**Exercise goal**:
Show every line of the data that contains the string "button".

**Data to examine**:
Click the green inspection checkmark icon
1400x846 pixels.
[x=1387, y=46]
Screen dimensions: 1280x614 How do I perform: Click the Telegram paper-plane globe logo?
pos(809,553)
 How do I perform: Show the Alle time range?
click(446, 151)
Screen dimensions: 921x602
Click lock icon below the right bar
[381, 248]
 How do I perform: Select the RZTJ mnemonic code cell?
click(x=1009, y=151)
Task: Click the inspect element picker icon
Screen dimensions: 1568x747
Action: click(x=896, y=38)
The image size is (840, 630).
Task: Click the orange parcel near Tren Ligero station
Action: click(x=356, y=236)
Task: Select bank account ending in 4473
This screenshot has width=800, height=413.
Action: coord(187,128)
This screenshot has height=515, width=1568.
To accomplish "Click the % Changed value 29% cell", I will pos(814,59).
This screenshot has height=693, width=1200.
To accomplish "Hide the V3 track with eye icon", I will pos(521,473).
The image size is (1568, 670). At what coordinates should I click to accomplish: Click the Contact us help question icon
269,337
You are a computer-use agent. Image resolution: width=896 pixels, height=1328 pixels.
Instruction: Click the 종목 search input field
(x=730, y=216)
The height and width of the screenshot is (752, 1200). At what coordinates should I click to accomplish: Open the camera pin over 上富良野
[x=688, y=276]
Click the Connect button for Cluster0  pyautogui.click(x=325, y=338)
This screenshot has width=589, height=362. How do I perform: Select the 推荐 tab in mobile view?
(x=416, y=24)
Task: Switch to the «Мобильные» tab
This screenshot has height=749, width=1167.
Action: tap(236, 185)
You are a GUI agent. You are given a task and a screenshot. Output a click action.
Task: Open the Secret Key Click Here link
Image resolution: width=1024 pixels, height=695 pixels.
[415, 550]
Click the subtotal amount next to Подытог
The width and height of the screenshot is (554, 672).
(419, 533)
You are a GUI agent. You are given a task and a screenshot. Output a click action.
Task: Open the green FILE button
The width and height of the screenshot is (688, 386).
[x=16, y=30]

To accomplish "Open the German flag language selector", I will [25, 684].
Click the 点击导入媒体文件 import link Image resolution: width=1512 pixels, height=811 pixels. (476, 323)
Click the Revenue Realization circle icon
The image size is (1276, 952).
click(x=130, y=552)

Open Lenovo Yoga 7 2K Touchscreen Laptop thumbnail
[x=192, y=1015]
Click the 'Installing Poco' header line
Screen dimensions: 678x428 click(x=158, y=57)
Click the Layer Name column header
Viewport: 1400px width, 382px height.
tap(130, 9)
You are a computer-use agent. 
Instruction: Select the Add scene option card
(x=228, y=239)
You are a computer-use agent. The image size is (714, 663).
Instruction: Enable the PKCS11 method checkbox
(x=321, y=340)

**Response**:
Click the Connect button for Cluster0  pyautogui.click(x=325, y=338)
Task: Open the green FILE button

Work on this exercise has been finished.